──────── Provided passage

Then from the other direction: there’s just the mortality rate and the suicide rate and the idea of stepping into, at least in my case, a much more marginalized and precarious identity, one where I no longer feel like, “Well, I’m going to live to 80 and have the grandkids.” Sort of the straight gaze that straight-society internal clock ticks by. So basically you’re fucked up, and basically time becomes this very finite good that you’re wrestling against or trying to fit a lot in within. But that’s all after transition. What comes before that is this very ambient sense of life passing you by, which I don’t think trans people are the only ones who feel that. I think plenty of us feel like our life is passing us by in this terrible contemporary hellscape that we all are imprisoned within. 

But in the case of transness: it’s a very heightened version of this, and even if we don’t know consciously, we know subliminally that, as Maddie says in the planetarium, this isn’t how life is supposed to feel. The experience that we’re afforded in the body that doesn’t feel like home is inherently limiting to the point where we almost feel like ghosts or buried alive somewhere, very far away on the other side of a screen. This doesn’t get better with time. We get maybe more used to it, but this feeling of, like, “Well, now I’m 26. Well, now I’m 28. Well, now I’m 30.” I’ve experienced that. I lived that and I finally reached my breaking point and saw the thing that I had been avoiding, but I lost some decades in-between. And so much of the narrative structure of the film and the way that time gets weirder as the film goes on and speeds up and almost becomes like a dark joke, right? That, all of a sudden, Owen’s an old man with a family that he says he cares about, but then why haven’t we seen them? All of this is trying to articulate that feeling of pre-transition time ticking away.

────────────────
──────── Data listing

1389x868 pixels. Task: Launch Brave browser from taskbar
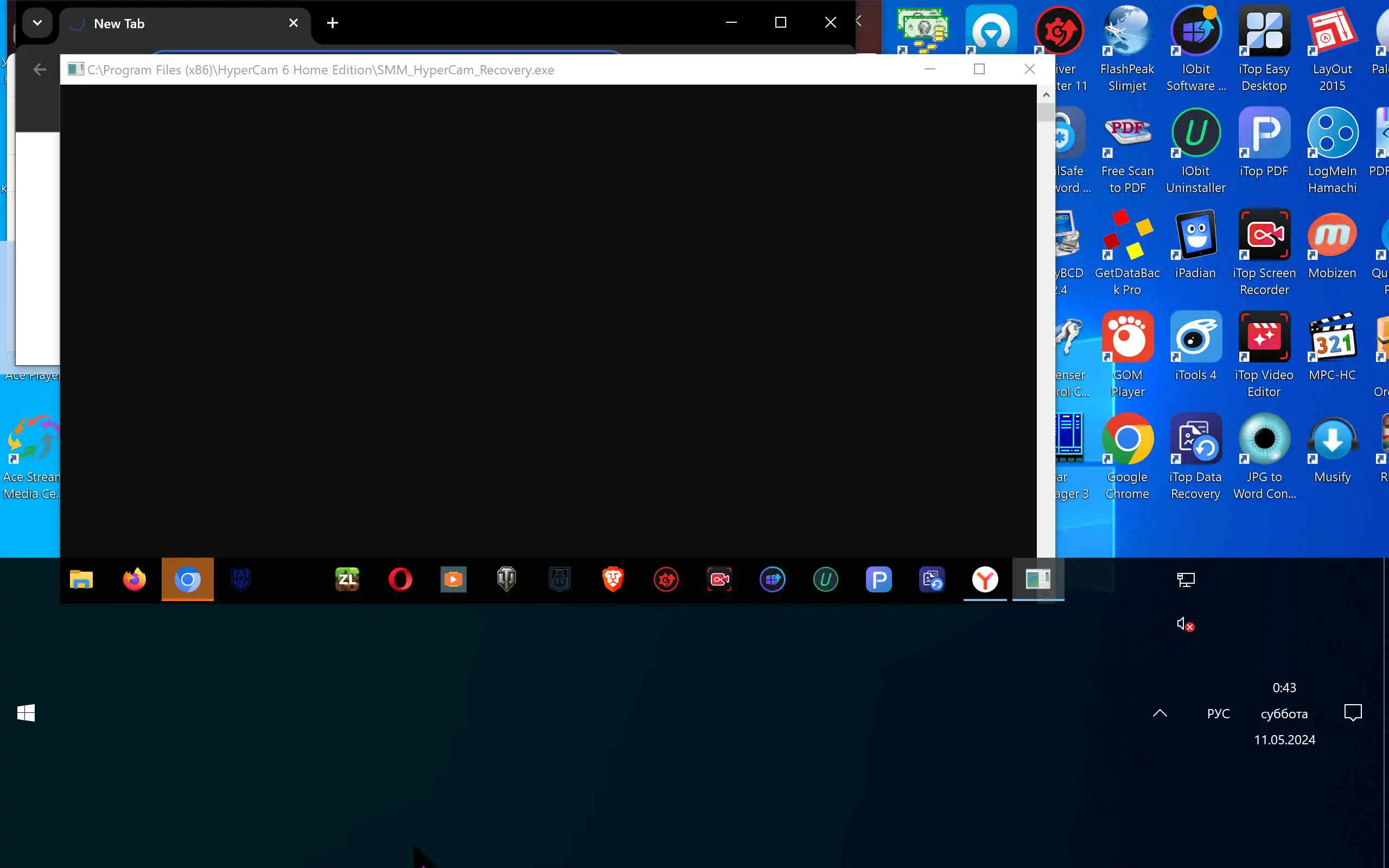click(613, 579)
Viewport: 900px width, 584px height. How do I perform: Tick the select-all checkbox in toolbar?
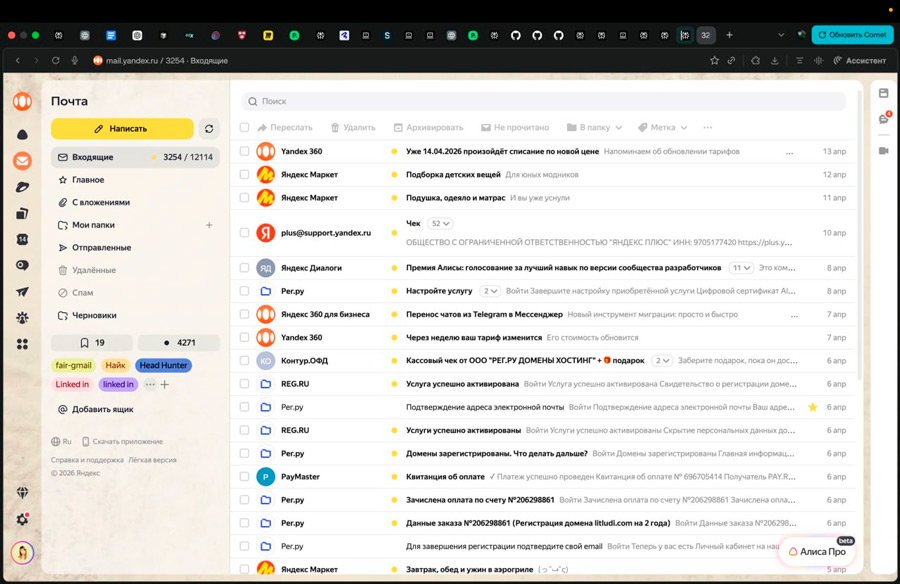point(244,128)
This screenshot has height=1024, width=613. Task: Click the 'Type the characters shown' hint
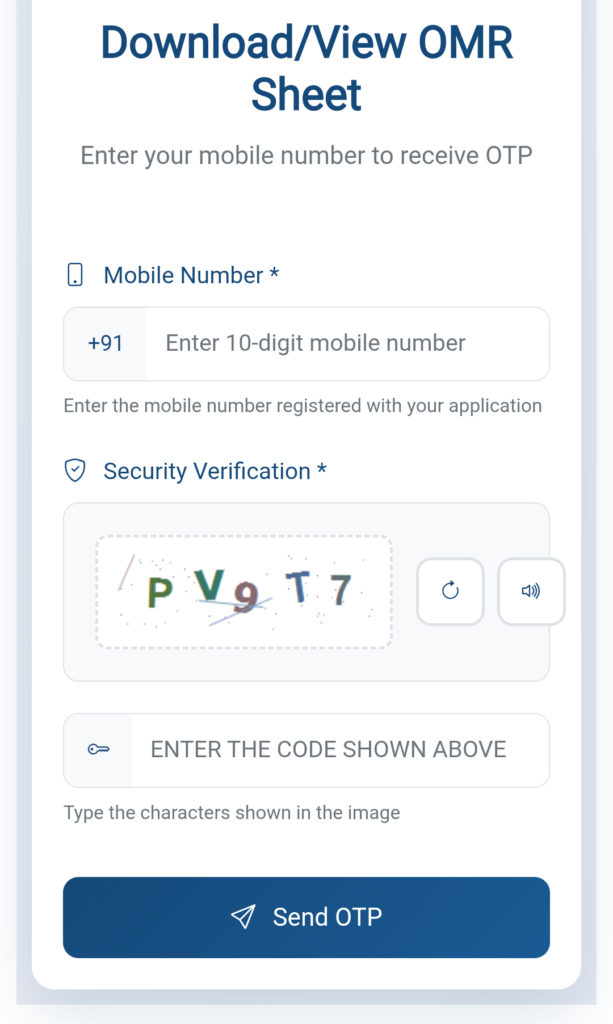click(231, 813)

────────────────

[Written tasks]
(a) Convert the rows from the line with "This screenshot has" through the last row into a JSON list of strings, one string per line with blank lines skipped, and leave the pictures out.
(b) Carry on the passage about pre-transition time slipping away, starting right after its final sentence.

[Final results]
(a)
[
  "This screenshot has height=1024, width=613. Task: Click the 'Type the characters shown' hint",
  "click(231, 813)"
]

(b)
Lastly, I was curious about Fruit Tree’s involvement with the production: how Emma Stone and Dave McNary came onboard, and how they helped along the process. They’ve had quite an incredible past year with this and The Curse. 

I had made World’s Fair, which was a really small film that I made with friends in the woods for no money. And I had written this script being like, “If that movie does well enough, the dream is to get to make a really big jump and get some resources and get to play in a sandbox where I can create worlds rather than head into the woods and do what I can with no resources.” So that was always the intention, and World’s Fair did well. After Sundance, I knew enough from my years working in the film industry to know how to capitalize on that momentum. 

And the first step––before we went to A24 and said, “Hey, give us X-million dollars to make something, even though we’ve never had even a fraction of that money before to make something”––was to find some adults to take us through that process. I took a bunch of meetings and really liked the vibe that Fruit Tree had. It’s a smaller operation and they’re sweet and caring. Dave and Em, especially, are artists––both of them––and I felt in very good hands with that because I knew that I trust artists more than I trust development executives. I trust them more to protect me even if they don’t fully agree or understand the thing. That was the perspective that they were speaking very authentically from and the role that they played on this project. 

In my first call with them I think Em literally said, “We have a lot of power and we want to give it to you.” And I was like, “Cool, I’ll take it. I’m going to need it.” They shepherded it. It’s not like Em was booking the caterer. She was there for the big moments and when I needed to call in my most famous producer. I do think they did what they said they would do, which is use their power to help smuggle something in that otherwise would maybe not had the political resources that it needed to get made in this way. 

I Saw the TV Glow opens on May 3 and expands nationwide on May 17.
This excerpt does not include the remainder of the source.